The Temptation of Sarah Jane Smith is also, of course, the sequel to the very best of last year’s The Sarah Jane Adventures, the positively uncanny Whatever Happened to Sarah Jane? BBC1 handily repeated that last Sunday, so if you missed it, tune your IPlayer to the 16th and watch the sufferings of Lis Sladen and Jane Asher – but be quick, before it’s gone (or just buy the boxed set of the complete first series, which came out on DVD last week).

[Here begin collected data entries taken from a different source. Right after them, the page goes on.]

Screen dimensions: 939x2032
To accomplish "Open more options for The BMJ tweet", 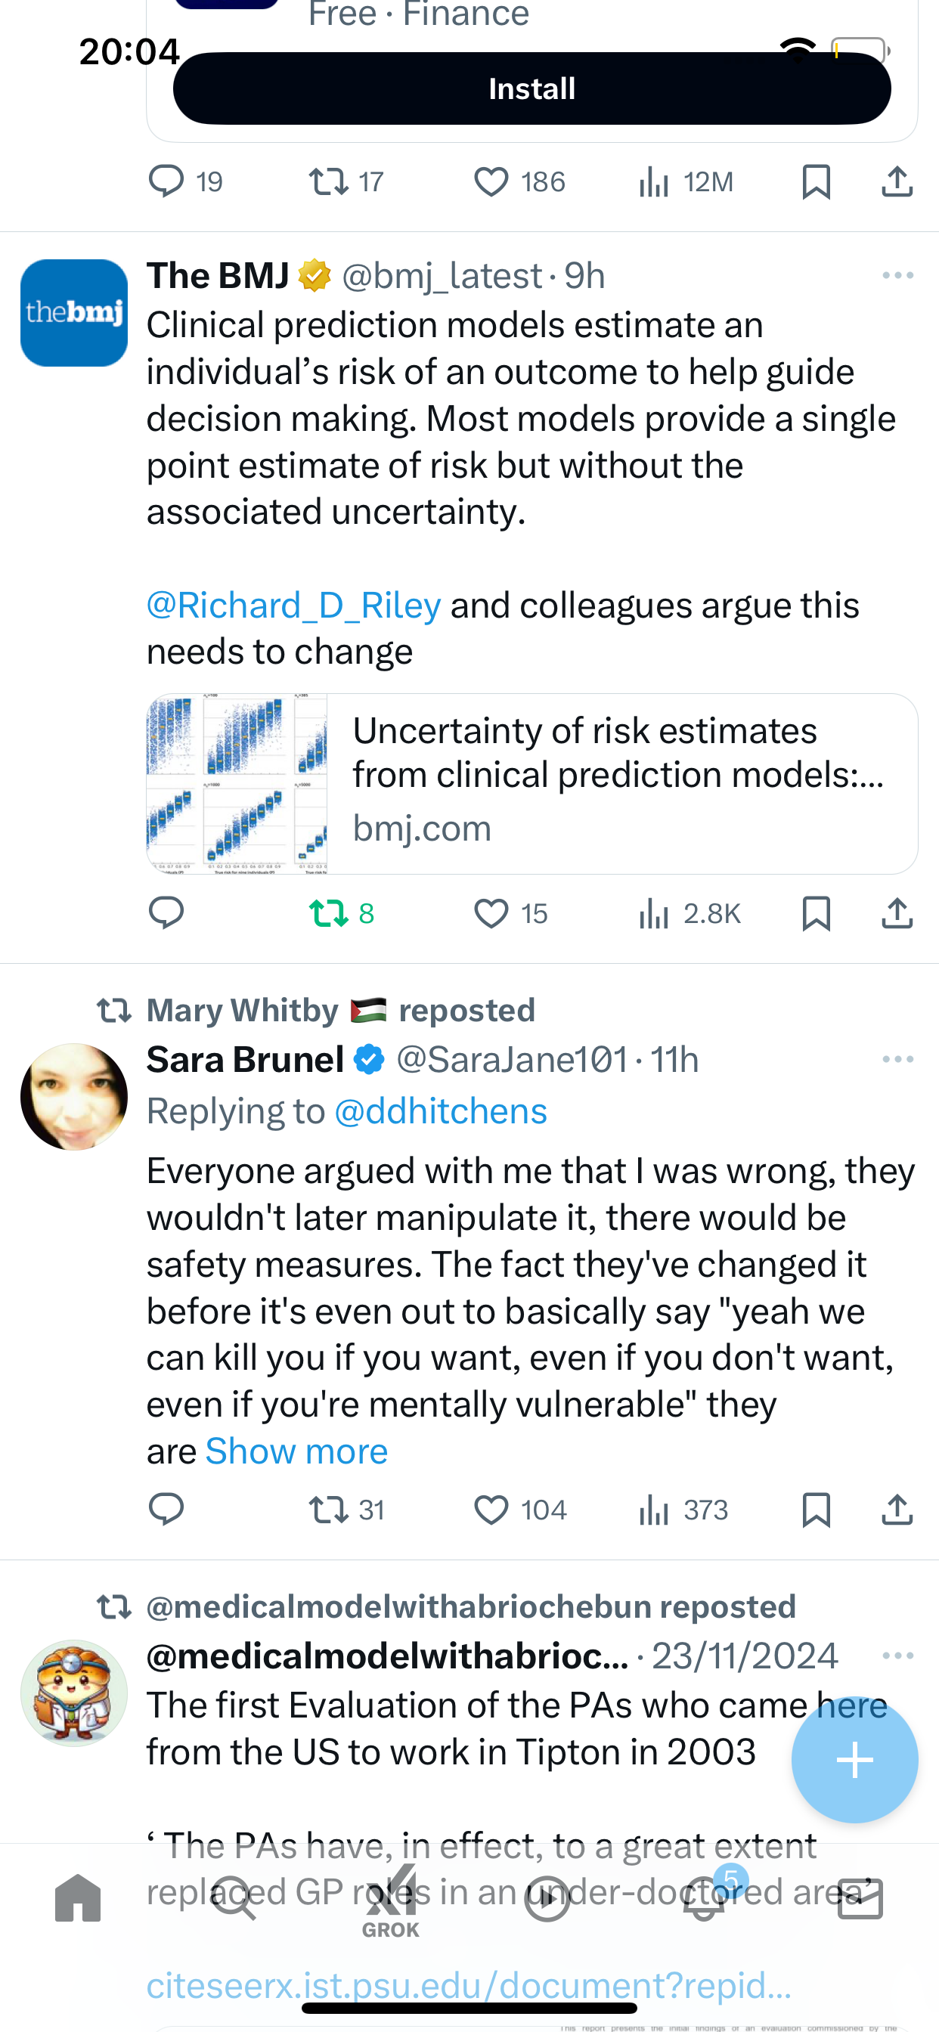I will pos(898,275).
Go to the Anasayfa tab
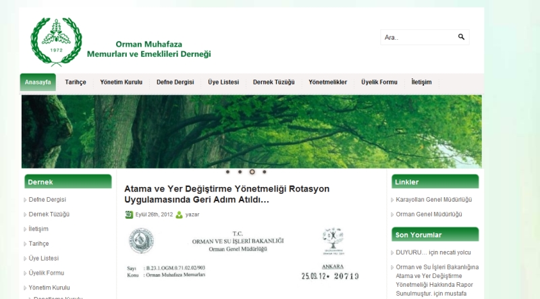Image resolution: width=540 pixels, height=299 pixels. (x=38, y=82)

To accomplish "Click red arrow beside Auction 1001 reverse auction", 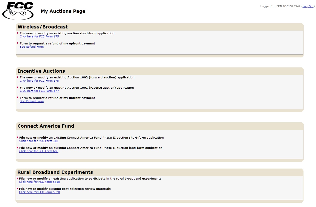I will click(x=18, y=87).
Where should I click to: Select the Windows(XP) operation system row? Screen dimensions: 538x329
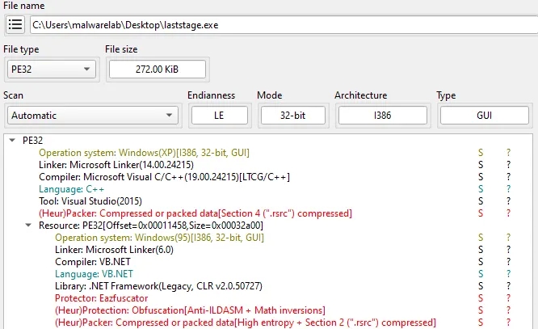coord(144,152)
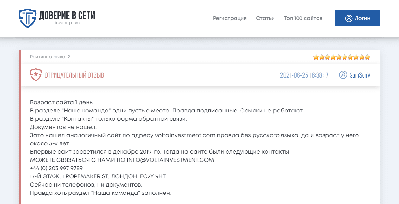
Task: Select the ОТРИЦАТЕЛЬНЫЙ ОТЗЫВ label
Action: pos(74,75)
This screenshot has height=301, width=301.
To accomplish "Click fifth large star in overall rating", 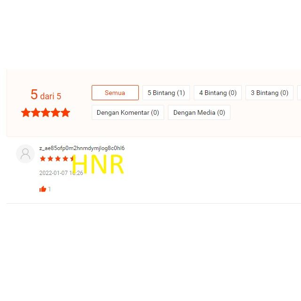I will tap(65, 112).
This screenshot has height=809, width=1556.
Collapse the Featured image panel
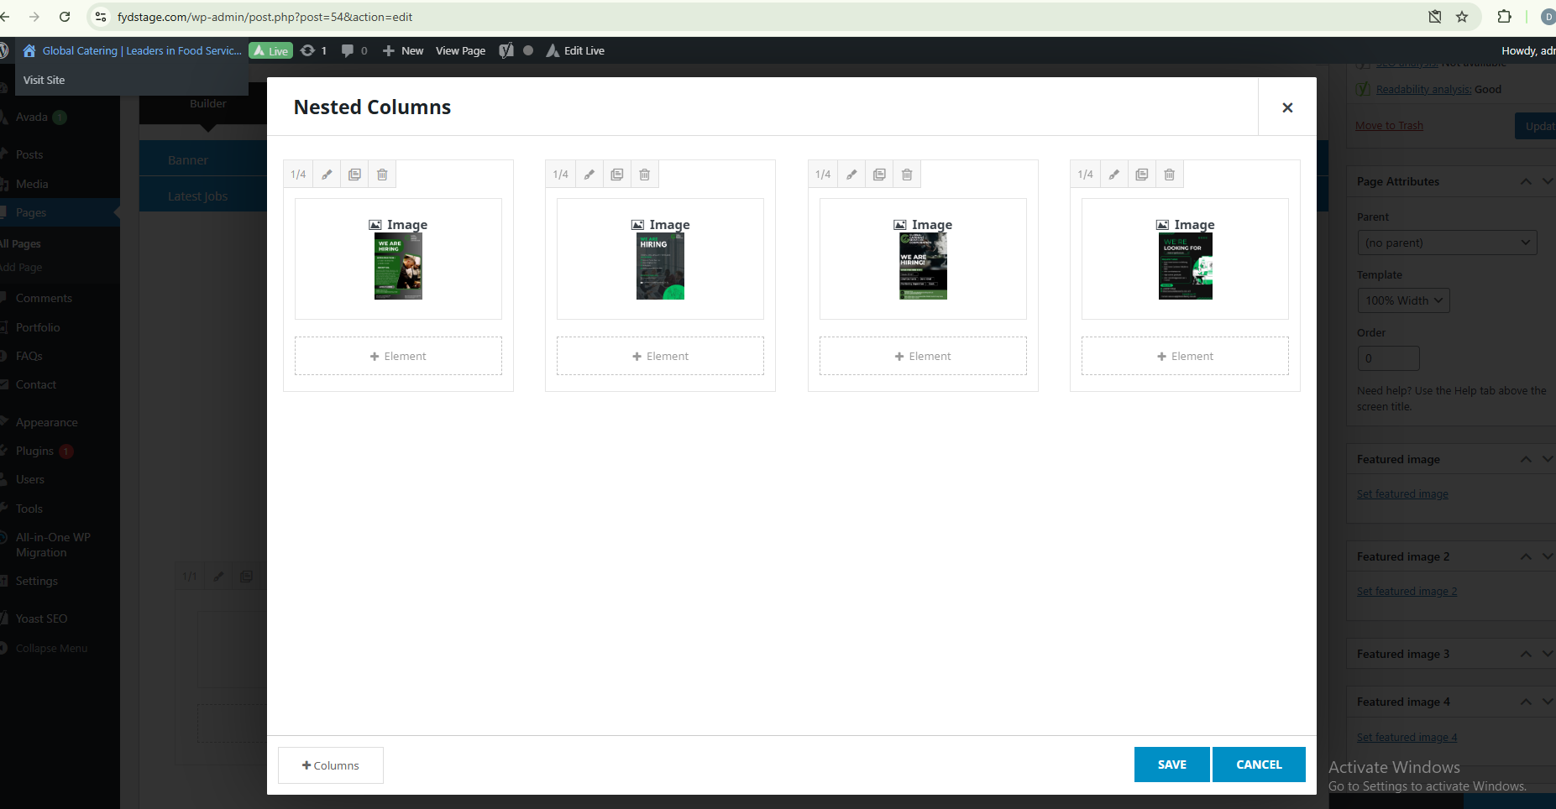click(1526, 459)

And finally, of course, I’m on edge wondering just what the remake of Survivors will be like, coming up on Sunday night at nine. The original series varied from gripping post-apocalyptic drama to, er, The Archers, and was never the same after the producer sacked the terrific actress playing the strong, independent female lead because she was, er, a strong and independent woman. I’m hoping the new Survivors is good; there’ve been some intriguing teasers shown and it’s got quite a few good actors in it, but they’ve given the central part to that woman from Bonekickers. Let’s hope it was the series and not her, eh?

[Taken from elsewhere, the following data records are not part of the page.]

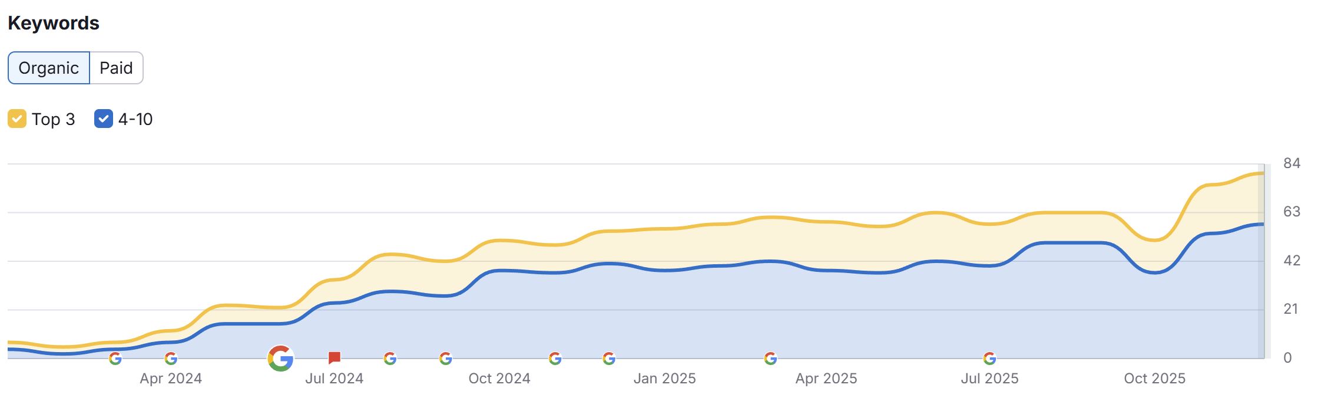This screenshot has width=1318, height=414.
Task: Click the 4-10 legend label
Action: [135, 119]
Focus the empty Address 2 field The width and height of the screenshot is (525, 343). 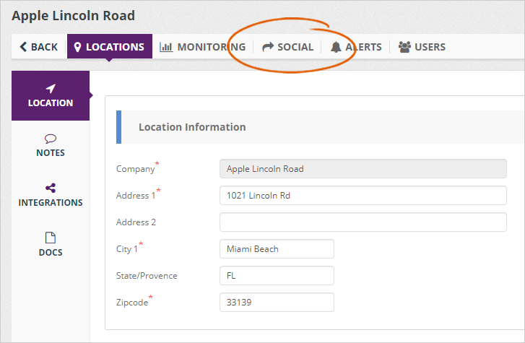[363, 222]
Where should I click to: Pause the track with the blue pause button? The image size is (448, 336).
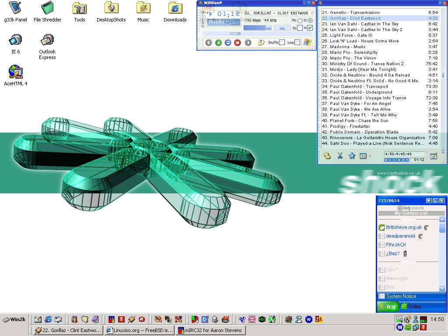click(228, 42)
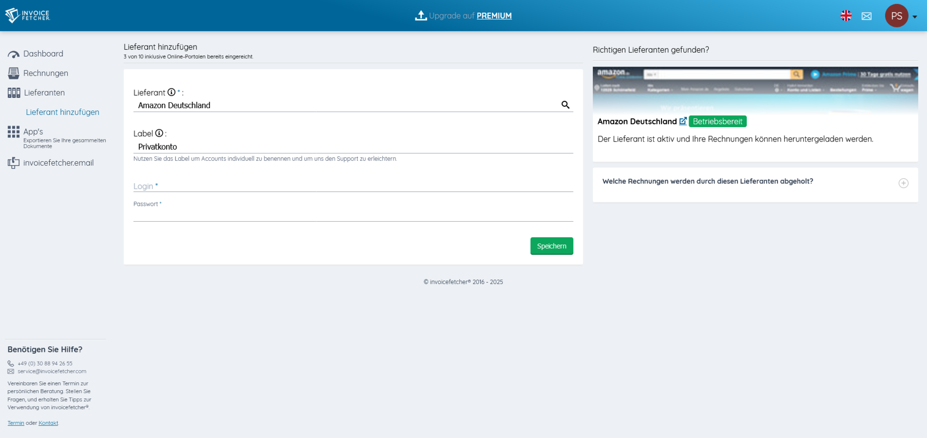Click the info icon next to Label
Screen dimensions: 927x438
coord(159,133)
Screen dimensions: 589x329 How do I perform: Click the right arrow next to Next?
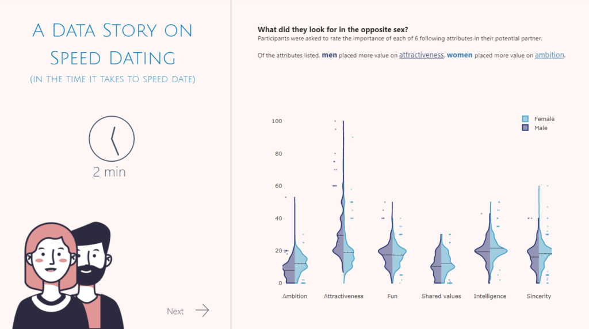[x=202, y=311]
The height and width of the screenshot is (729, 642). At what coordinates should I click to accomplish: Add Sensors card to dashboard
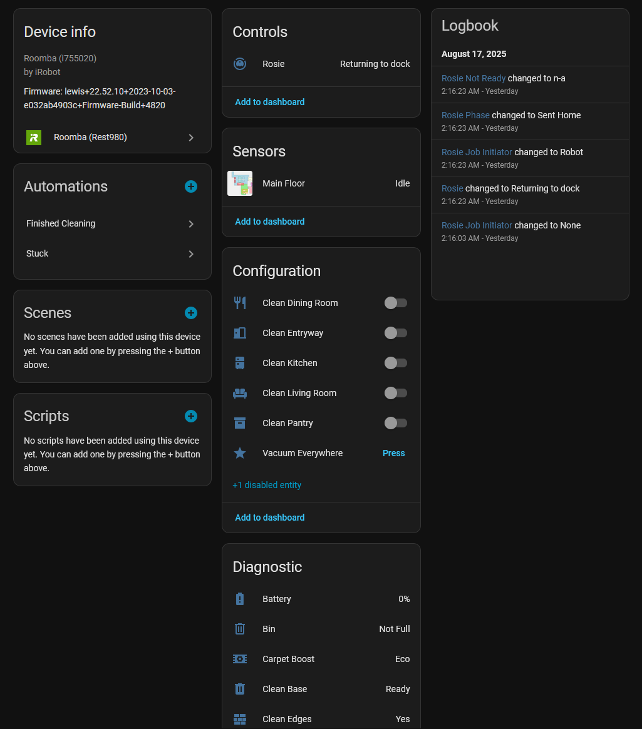(x=270, y=222)

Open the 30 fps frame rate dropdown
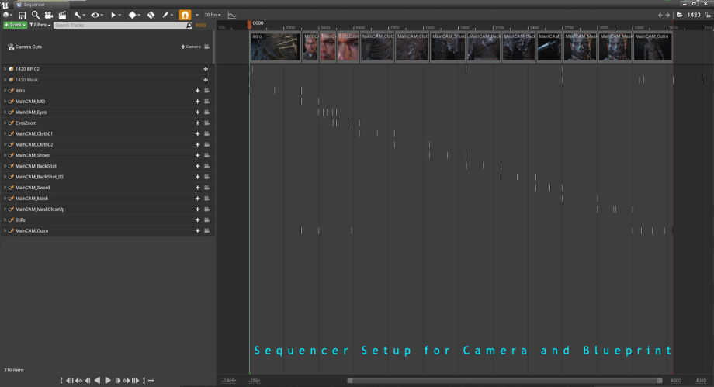212,15
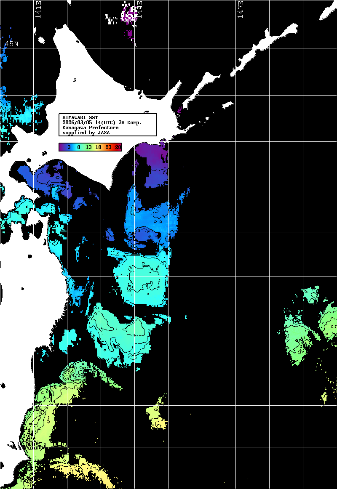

Tom Baker’s Explosion of Desire

Having had a rough couple of weeks and not got out much or been in any way sociable, this morning I spent a couple of hours queuing outside the Stamp Centre on the Strand and getting very, very cold. In keeping with the ’70s mood, it was one of those rare opportunities to see ’70s Doctor Who icon Tom Baker, and indeed fellow ’70s Doctor Who icon Nicholas Courtney, the Brigadier, who’s a very funny man in his own right but usually plays Tom’s straight man at such events. As Tom has a rather mercurial temperament, I thought it best to bring along a little sweetener. You never know if he’s going to go into an extended anecdote and profess his love for you, or eye up what you want signing and mutter “You can see I was in 180 episodes…”

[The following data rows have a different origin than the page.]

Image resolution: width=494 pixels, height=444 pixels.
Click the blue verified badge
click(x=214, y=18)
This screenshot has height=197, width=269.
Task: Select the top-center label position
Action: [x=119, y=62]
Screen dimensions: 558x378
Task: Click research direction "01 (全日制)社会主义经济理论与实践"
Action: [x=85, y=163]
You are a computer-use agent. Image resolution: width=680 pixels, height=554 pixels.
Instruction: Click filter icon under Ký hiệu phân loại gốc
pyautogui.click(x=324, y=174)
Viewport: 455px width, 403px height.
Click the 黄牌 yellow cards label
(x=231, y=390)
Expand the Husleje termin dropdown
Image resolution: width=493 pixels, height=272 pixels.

Reckoning he was sick of jelly babies (“Yeerrhh,” he growled), but remembering that he’d given me a bag of them, along with half the kids in Britain, when I met him at the age of about nine, I gave him a pack of Hotel Chocolat’s Fruity Selection. “Fruity seemed appropriate,” I suggested. Those brilliant blue eyes fixed me. “Am I fruity, then?” Fortunately, Nick came to my rescue and told him that indeed he was. On my recommendation, he tried the lemon truffle first: it’s got a centre of lemon and white chocolate, but the outer shell is incredibly tart. Fortunately, he loved it. “That’s kept me from death!” rang this great cry down the shop. “What an explosion of… Desire!” He turned to Nick. “Try the pink one. You’ve played a bishop” (I didn’t enquire whether or not he was high-kicking or not, though I suspect not). Nick agreed that they were, indeed, very good. Tom tried a pink one too, and slowly swooned into Nick for a kiss. Then, upright and bellowing again, “Aren’t these marvellous? We could do the adverts, if they’ll have us!” So there you are, Hotel Chocolat. Get in touch with his agent at once.

The morning’s guests also included the rather brilliant and slightly terrifying David Troughton, who’s appeared in Doctor Who in the ’60s, ’70s and Noughties, with the distinction of turning up in the best story of the year each time. I love him, though, for an ’80s series, A Very Peculiar Practice (like all four of the doctor stars, he’d have made a terrific Doctor). Though the first series is out on DVD, the second’s never even been repeated, so I’ve not seen it in twenty years. He’s of the view, it turns out, that Mrs Thatcher was so offended by it and hated the BBC so much that she stopped it being reshown (and I probably can’t repeat some of his comments; suffice to say that, unlike poor David Davis crying this morning into his Puccini on Desert Island Discs over her resignation, Mr Troughton is more likely to play Elvis Costello). Who’d have thought the man who played uber-Thatcherite Bob Buzzard would be so vehemently anti-Thatcher in person? Well, everybody, admittedly.